DayFR Euro

Swiss inflation lower than expected until 2025

The Confederation’s group of experts for economic forecasts has reduced its inflation forecasts up to 2025. For this year, inflation is thus expected at 1.2%, compared to 1.4% at the last count in June.

As for 2025, inflation in Switzerland is expected to reach 0.7%, the State Secretariat for Economic Affairs (Seco) announced on Thursday, which published these quarterly forecasts. This level is significantly revised downwards compared to the rate of 1.1% in June.

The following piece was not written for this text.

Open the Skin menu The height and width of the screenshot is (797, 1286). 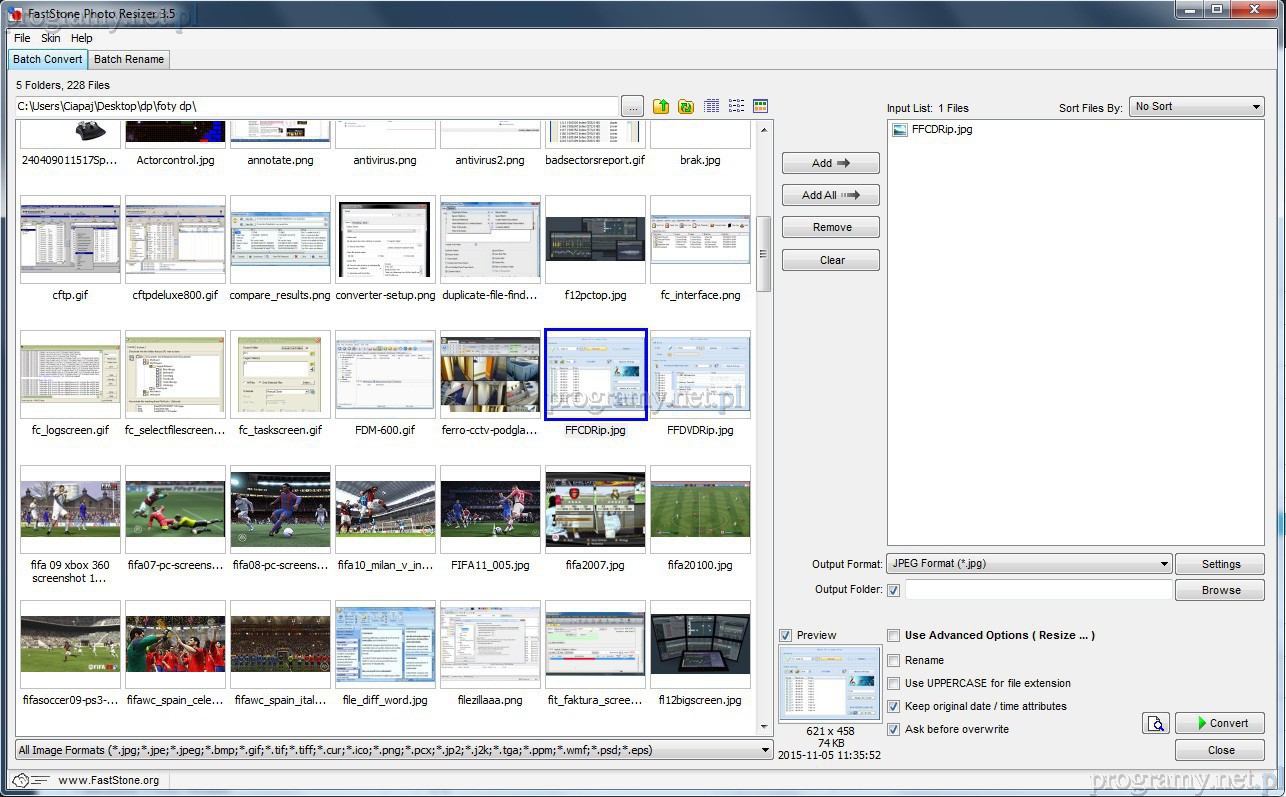50,38
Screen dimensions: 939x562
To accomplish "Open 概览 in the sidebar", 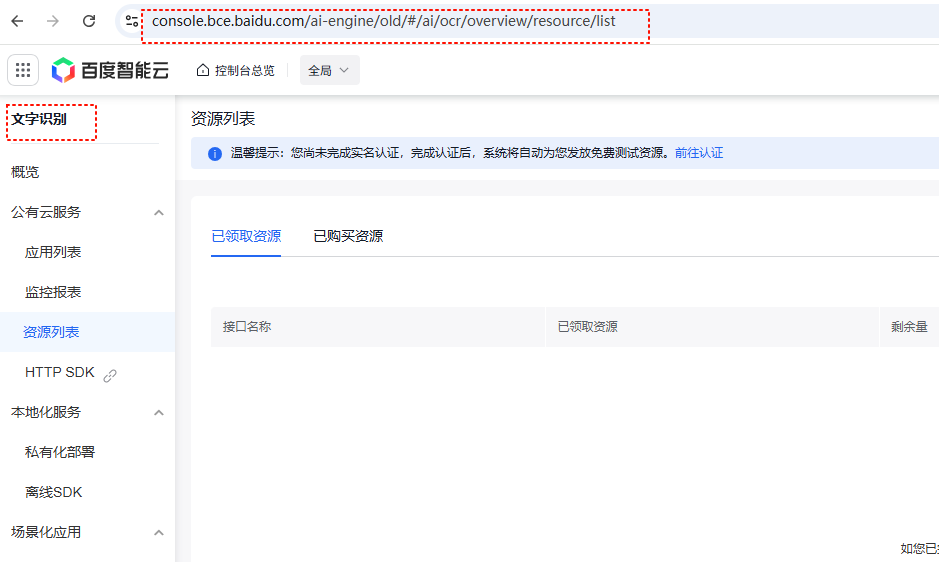I will [x=25, y=172].
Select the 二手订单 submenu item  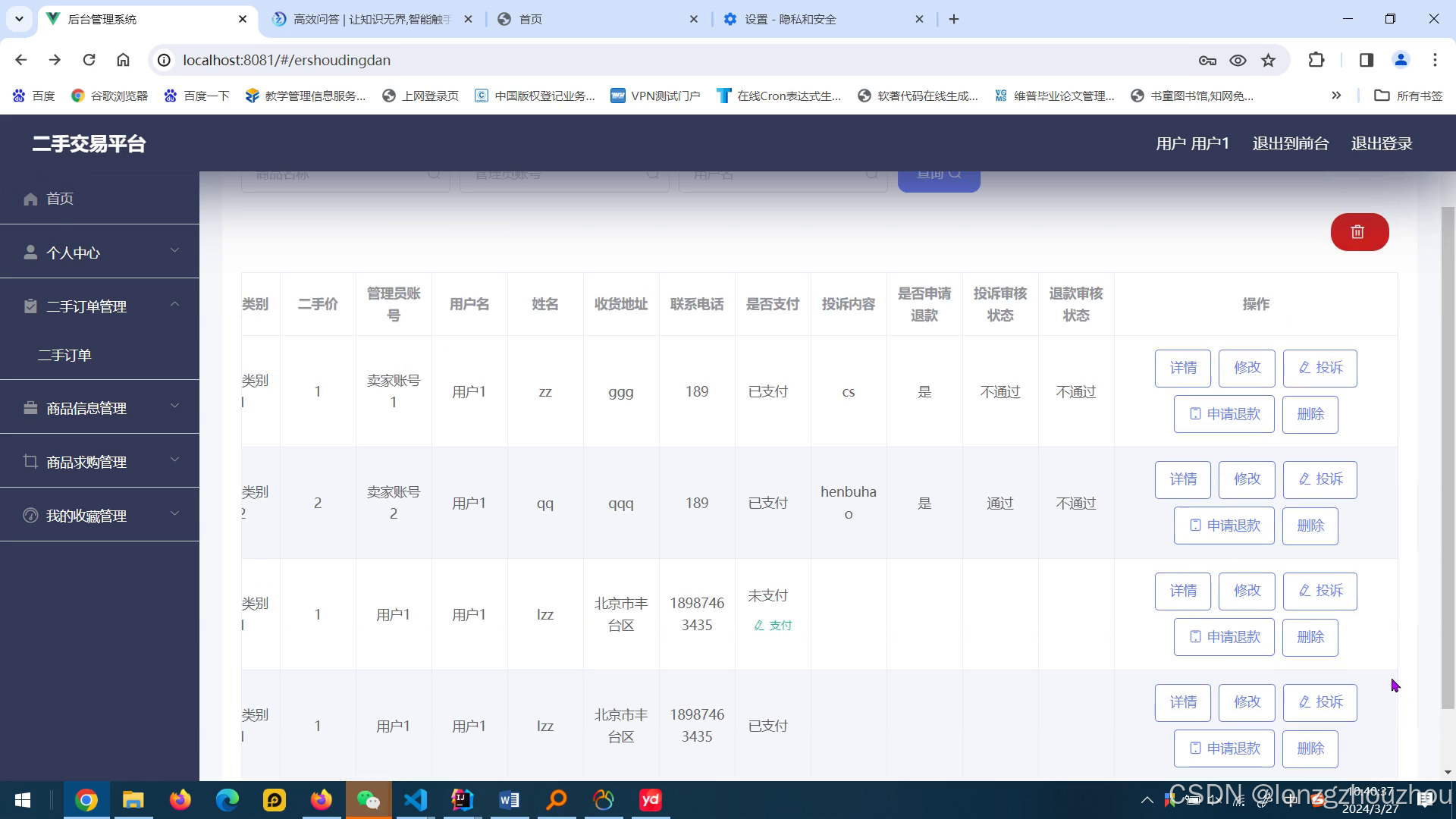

No change is expected for the Swiss economy this year, with gross domestic product (GDP) growth still expected at 1.2% in 2024. Seco points out in its press release that such a development would be ‘significantly’ lower than the average since 1980. Specialists point to a ‘rate of expansion of global demand (…) lower than the historical average over the coming quarters’.

After a second quarter driven mainly by the chemical and pharmaceutical sectors as well as the strength of merchandise exports, growth is nevertheless expected to be moderate in the near future, the press release states. Seco points out that the dynamics for industry and domestic demand remain weak. The appreciation of the franc is another brake, while European export markets are experiencing difficulties.

A slight deterioration is thus envisaged for 2025, with the expert group having trimmed its GDP forecast to 1.6%. This represents 0.1 percentage points less than the June estimates. The long-term average is set at 1.8%.

International risks, local effects

The number of unemployed is expected to increase, with the jobless rate expected to reach 2.4% this year and 2.6% in 2025. These forecasts remain unchanged.

The group of experts identified a series of cyclical risks, including armed conflicts in Ukraine and the Middle East. These could lead to a sharp rise in the prices of raw materials or transport costs, implying inflationary repercussions, according to the statement.

Monetary easing in major economies is proceeding at a slow pace, which increases risks related to the indebtedness and balance sheets of financial institutions. This outlook could lead to corrections in financial markets. Weakness in the German or Chinese economies is also among the factors that could seize up the machine, as is a potential downturn in the United States.

Weaker international demand would have an impact on Swiss foreign trade and the domestic economy, Seco points out. In such a context, the franc would continue to appreciate.